Ma trop forte culpabilité défait ma forte intention,
Et, comme un homme tiraillé entre deux devoirs,
Je reste là, ne sachant par lequel commencer,
Et je les néglige tous deux. Quand cette main maudite
Est rendue plus épaisse qu'elle-même par le sang fraternel,
N'y a t il pas assez de pluie dans les cieux cléments
Pour la rendre blanche comme neige?
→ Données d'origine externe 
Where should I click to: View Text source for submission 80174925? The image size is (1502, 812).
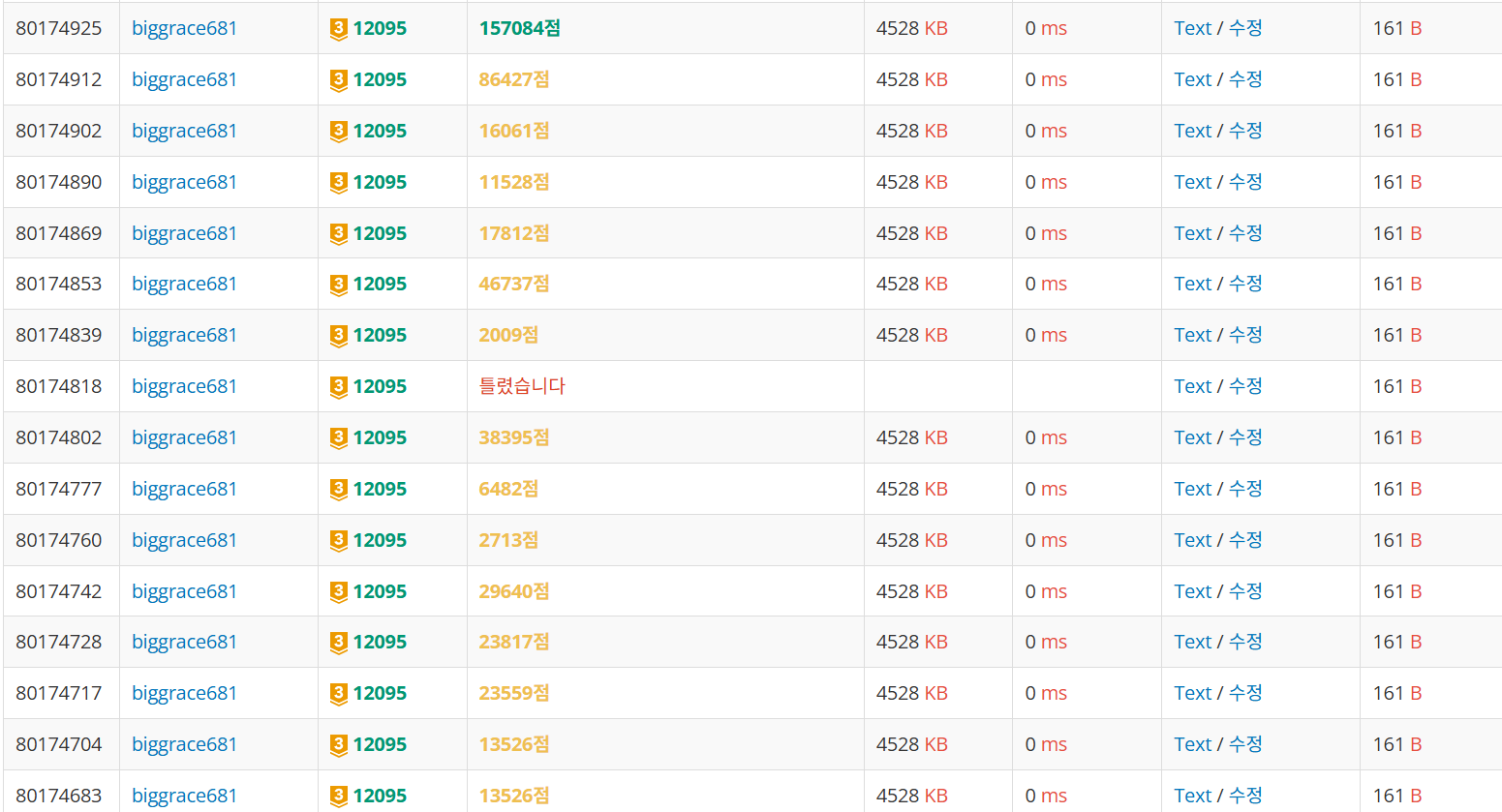(1193, 28)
A quoi sert la pitié, si ce
N'est à affronter le visage du crime?.
Et qu'y a-t-il dans la prière, si ce n'est cette double vertu
De nous retenir avant de chuter, ou de nous
Pardonner une fois à terre? Alors, Levons les yeux ;
Ma faute est passée. Mais oh! Quelle forme de prière peut
Servir mon sort? Pardonnez-moi mon meurtre hideux! ...
Cela est impossible, tant que je possède encore
Les objets pour lesquels j'ai commis le meurtre :
Ma couronne, ma propre ambition, ma reine.
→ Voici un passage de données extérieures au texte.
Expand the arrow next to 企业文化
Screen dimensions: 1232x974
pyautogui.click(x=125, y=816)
Qui peut être pardonné et jouir de son crime ?
En ces temps corrompus de ce monde,
Ma main dorée du crime peut gifler la justice ;
Et l'on a vu souvent le gain abject lui-même
Servir à acheter la loi. Mais il n'en est pas ainsi là-haut :
Là-haut pas d'échappatoire, là-haut, l'acte git
Dans sa nudité ; et nous sommes nous-mêmes contraints,
A affronter nos fautes. Quoi donc! Qu'ai-je encore à faire?
Essayer ce que la repentance peut et ce qu'elle ne peut pas ?
Que peut-elle quand on ne peut se repentir soi-même ?
O misérable état ! ô cœur noir comme la mort!
O âme embourbée, qui, en te débattant pour être libre,
T’enfonce encore plus! Au secours, anges, faites un effort!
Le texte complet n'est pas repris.